- Task goal
Up to and including the line that contains "[Facebook sayfamızı beğenin.] (458, 111)", reproduce every line exactly, beginning with the first line below.

- Opening Delimiter -

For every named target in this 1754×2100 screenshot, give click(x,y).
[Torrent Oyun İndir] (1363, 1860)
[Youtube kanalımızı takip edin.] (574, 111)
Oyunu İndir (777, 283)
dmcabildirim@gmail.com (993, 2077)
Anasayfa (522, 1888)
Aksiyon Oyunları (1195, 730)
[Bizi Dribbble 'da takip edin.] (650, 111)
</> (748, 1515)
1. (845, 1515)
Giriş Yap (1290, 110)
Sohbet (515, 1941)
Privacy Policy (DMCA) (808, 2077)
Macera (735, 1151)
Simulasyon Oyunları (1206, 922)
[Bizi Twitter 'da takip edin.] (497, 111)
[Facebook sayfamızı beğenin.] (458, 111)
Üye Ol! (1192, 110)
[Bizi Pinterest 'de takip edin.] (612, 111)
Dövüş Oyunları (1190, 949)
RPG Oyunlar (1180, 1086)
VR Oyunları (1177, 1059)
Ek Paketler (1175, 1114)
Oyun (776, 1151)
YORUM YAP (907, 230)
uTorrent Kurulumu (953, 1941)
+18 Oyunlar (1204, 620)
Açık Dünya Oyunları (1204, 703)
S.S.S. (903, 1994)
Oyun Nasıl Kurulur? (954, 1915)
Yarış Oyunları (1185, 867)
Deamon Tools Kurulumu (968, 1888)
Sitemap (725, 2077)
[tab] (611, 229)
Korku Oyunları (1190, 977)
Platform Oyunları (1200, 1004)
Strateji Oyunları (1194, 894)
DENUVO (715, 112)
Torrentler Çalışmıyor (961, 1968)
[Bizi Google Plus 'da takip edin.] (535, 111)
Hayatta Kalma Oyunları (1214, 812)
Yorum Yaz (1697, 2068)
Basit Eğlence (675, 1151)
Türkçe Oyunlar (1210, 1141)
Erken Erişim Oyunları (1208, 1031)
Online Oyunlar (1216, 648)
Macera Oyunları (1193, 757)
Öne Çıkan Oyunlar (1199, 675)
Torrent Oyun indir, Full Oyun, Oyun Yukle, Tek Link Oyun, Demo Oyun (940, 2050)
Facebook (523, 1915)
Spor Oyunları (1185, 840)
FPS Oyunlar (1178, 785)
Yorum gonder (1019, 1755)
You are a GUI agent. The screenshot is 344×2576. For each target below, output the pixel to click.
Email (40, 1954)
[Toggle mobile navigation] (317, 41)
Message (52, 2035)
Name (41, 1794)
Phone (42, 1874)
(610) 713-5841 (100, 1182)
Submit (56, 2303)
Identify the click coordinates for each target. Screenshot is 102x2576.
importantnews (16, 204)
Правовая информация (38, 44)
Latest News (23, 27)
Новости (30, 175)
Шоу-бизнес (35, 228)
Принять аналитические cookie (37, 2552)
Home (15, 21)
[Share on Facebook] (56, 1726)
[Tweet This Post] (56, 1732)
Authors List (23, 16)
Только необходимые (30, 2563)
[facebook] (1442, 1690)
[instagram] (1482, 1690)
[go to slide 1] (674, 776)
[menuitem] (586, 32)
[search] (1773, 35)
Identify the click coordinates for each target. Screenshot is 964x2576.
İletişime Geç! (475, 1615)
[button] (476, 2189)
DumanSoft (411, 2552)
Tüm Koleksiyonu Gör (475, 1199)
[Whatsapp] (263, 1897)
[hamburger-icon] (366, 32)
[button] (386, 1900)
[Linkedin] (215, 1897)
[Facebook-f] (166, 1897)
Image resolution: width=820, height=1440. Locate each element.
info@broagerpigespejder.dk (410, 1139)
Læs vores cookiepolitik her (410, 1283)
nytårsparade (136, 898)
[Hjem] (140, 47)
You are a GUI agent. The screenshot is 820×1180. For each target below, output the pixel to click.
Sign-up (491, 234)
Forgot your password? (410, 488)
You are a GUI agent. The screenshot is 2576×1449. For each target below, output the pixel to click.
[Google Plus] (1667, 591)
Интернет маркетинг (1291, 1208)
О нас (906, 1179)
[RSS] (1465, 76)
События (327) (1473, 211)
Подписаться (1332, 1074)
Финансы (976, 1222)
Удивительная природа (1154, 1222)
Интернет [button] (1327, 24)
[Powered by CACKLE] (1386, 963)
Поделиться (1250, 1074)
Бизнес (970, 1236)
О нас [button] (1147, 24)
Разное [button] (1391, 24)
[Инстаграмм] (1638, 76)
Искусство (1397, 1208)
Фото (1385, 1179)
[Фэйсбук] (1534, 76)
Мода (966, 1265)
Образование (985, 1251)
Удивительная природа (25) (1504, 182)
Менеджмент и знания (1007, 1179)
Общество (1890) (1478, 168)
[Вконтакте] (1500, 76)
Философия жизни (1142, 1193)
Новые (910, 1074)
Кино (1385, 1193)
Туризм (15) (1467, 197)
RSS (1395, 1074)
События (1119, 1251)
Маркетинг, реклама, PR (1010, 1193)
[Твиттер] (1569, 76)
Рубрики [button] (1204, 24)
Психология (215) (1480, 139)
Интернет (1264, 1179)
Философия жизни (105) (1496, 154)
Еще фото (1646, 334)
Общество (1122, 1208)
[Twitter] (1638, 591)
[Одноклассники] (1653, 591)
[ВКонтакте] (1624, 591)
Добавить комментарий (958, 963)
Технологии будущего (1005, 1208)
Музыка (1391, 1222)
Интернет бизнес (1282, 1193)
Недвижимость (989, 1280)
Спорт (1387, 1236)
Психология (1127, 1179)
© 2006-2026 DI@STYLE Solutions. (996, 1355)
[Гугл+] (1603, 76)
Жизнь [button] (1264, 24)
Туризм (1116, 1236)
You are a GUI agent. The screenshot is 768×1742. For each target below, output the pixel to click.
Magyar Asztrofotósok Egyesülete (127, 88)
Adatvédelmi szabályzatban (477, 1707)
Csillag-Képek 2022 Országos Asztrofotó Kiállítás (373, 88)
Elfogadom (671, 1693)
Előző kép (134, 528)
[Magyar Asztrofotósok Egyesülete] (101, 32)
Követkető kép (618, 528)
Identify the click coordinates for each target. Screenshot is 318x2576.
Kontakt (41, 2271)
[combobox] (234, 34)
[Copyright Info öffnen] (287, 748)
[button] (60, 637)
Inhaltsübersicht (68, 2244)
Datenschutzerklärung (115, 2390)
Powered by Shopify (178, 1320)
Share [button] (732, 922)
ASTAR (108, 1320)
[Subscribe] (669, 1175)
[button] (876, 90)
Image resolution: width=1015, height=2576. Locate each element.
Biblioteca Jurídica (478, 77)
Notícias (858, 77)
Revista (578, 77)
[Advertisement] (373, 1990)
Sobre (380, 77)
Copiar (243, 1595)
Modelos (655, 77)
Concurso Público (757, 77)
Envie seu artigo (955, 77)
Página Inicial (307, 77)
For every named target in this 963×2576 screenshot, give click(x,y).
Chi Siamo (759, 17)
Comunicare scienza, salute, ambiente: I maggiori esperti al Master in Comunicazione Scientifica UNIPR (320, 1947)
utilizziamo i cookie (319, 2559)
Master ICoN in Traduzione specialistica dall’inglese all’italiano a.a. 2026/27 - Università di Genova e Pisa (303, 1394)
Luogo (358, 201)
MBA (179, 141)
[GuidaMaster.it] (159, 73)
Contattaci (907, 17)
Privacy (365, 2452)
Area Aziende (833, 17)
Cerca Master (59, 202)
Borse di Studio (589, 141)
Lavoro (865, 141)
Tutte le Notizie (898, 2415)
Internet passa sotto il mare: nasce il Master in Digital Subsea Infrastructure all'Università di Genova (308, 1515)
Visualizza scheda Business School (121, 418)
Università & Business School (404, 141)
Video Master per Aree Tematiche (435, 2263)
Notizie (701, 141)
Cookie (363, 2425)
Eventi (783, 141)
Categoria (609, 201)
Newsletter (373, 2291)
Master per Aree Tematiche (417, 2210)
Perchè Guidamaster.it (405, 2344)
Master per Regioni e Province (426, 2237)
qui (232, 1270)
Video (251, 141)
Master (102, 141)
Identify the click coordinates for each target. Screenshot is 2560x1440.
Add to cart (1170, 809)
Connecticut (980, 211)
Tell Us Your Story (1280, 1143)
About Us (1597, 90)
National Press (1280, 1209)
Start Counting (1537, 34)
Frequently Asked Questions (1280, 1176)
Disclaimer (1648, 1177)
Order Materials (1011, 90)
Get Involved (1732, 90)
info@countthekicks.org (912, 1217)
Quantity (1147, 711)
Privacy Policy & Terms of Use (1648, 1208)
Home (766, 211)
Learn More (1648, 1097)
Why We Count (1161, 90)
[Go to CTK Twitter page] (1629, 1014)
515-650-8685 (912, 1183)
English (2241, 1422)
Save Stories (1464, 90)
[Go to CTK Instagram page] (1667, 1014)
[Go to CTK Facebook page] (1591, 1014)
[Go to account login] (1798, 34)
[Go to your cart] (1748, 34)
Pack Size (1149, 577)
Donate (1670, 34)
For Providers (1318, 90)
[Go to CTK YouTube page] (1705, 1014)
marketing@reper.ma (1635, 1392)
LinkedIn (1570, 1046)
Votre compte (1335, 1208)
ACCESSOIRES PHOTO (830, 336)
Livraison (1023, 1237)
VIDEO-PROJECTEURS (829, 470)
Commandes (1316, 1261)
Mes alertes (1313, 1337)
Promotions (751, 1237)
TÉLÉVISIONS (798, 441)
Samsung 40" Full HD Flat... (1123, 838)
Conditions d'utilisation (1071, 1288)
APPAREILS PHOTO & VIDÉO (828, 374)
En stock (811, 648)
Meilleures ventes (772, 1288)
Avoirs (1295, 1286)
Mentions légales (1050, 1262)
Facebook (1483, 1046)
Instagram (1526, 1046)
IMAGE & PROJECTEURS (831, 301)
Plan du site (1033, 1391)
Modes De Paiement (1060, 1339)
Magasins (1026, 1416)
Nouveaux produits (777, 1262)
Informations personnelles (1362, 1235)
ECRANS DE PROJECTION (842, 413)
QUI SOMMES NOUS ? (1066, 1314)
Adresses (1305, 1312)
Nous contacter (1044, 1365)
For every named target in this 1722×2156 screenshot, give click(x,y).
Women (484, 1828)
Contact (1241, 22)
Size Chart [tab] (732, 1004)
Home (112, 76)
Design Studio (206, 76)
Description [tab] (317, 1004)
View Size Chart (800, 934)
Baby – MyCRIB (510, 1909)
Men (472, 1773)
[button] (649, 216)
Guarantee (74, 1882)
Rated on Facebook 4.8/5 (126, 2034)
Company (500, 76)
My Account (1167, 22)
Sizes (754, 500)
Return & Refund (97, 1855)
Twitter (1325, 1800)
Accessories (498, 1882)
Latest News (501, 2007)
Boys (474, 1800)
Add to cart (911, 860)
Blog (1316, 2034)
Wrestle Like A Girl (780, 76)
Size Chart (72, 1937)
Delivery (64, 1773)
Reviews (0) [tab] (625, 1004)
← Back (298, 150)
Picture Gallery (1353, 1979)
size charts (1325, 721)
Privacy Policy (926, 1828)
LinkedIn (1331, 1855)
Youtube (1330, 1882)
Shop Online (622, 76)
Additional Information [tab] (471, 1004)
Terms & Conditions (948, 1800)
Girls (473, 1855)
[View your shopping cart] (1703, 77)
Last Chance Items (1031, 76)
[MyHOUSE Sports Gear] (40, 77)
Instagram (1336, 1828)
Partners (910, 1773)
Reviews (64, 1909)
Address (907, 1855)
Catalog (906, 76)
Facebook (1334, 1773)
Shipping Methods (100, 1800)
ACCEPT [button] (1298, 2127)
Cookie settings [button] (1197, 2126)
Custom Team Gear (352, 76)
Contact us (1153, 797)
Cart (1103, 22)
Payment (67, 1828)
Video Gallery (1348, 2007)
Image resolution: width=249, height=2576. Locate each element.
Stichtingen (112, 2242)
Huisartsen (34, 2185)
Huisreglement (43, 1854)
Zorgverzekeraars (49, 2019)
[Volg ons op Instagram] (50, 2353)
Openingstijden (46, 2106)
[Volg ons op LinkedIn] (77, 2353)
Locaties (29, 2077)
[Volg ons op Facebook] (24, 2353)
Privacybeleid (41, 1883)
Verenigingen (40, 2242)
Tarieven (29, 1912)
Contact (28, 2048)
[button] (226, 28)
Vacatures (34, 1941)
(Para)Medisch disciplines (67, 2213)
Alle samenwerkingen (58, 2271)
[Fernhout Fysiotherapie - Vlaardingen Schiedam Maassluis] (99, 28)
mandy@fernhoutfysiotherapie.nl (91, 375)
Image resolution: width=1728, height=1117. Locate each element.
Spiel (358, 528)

- Closing Delimiter -

- Result for this exercise
For every named target in this 1754×2100 screenshot, give click(x,y).
[Torrent Oyun İndir] (1363, 1860)
[Youtube kanalımızı takip edin.] (574, 111)
Oyunu İndir (777, 283)
dmcabildirim@gmail.com (993, 2077)
Anasayfa (522, 1888)
Aksiyon Oyunları (1195, 730)
[Bizi Dribbble 'da takip edin.] (650, 111)
</> (748, 1515)
1. (845, 1515)
Giriş Yap (1290, 110)
Sohbet (515, 1941)
Privacy Policy (DMCA) (808, 2077)
Macera (735, 1151)
Simulasyon Oyunları (1206, 922)
[Bizi Twitter 'da takip edin.] (497, 111)
[Facebook sayfamızı beğenin.] (458, 111)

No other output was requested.